A. Use App Engine Standard service and connect to the on-premises database through Cloud VPN tunnel.
B. Use App Engine Flexible service and connect to the on-premises database through Cloud VPN tunnel.
C. Use App Engine Flexible service and enable the App Engine firewall rules to allow access to the on-premises database.
D. Use App Engine Standard service and enable the App Engine firewall rules to allow access to the on-premises database.

  1. Your company has retained 20 GB of audit logs in a NAS drive in the data centre and would like to migrate these to Cloud Storage. The compliance department requires you to encrypt the files using your customer-supplied encryption keys. How can you achieve this?

A. Create the bucket and upload files to it using gsutil and supply the encryption key using the –encryption-key parameter.
B. Upload the files using gsutil and supply the encryption key using the –encryption-key parameter.
C. Modify gcloud configuration to include the encryption key.
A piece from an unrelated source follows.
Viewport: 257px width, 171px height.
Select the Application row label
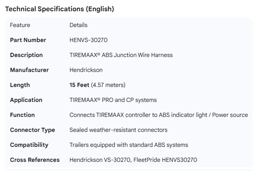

Upload the files using gsutil.
D. Modify .boto configuration to include the encryption key. Upload the files using gsutil.

  1. Your mission-critical stock market recommendations application requires in-transit encryption end to end and relies on URL path-based routing. The application has users all over the world. Your company wants to migrate this application to Google cloud and has asked for your recommendation? Which GCP load balancer architecture would you recommend?

A. Use SSL Proxy Load Balancer with Global Forwarding Rules.
B. Use URL Maps with Google cross-region Load Balancer.
C. Use URL Maps with Google HTT(s) Load Balancer.
D. Use SSL Proxy Load Balancer with Managed Instance Groups (MIG).

  1. Your company has deployed a stateless application on a single Google Compute Engine instance. The application is used heavily by all employees during business hours, and there is minimal usage at other times. The application is experiencing slowness and performance issues during peak business hours. You have been asked by your manager to address the performance issues. What should you do?

A. 1. Use gcloud compute images create to create an image of the persistent disk. 2. Use gcloud compute instance-templates create to create an instance template from the image. 3. Create a Managed Instances Group (MIG) based on the instance template and enable autoscaling.
B. 1. Use gcloud compute disks snapshot to create a snapshot of the persistent disk. 2. Use gcloud compute instance-templates create to create an instance template from the snapshot. 3. Create a Managed Instances Group (MIG) based on the instance template and enable autoscaling.
C. 1. Use gcloud compute instance-templates create to create an instance template from the persistent disk. 2. Use gcloud compute images create to create an image of the template. 3. Create a Managed Instances Group (MIG) based on the image and enable autoscaling.
D. 1. Use gcloud compute disks snapshot to create a snapshot of the persistent disk. 2. Use gcloud compute images create to create an image from the snapshot. 3. Create a Managed Instances Group (MIG) based on the image and enable autoscaling.

  1. You host your company’s static website in the App Engine Flex service. You are leveraging Google’s Cloud CDN (Content Delivery Network) to cache content close to your users. Your company wants to optimise the CDN costs and has asked you to identify a way to improve the cache hit ratio. What should you do?

A. Update cache keys to remove the protocol (HTTP/HTTPS).
B. Move static content to a Cloud Storage Bucket, set up a load balancer for the bucket and direct requests from Google CDN to the load balancer.
C. Set cache expiration time to a lower value.
D. Set caching location header HTTP: Cache-Region to a GCP region closest to users.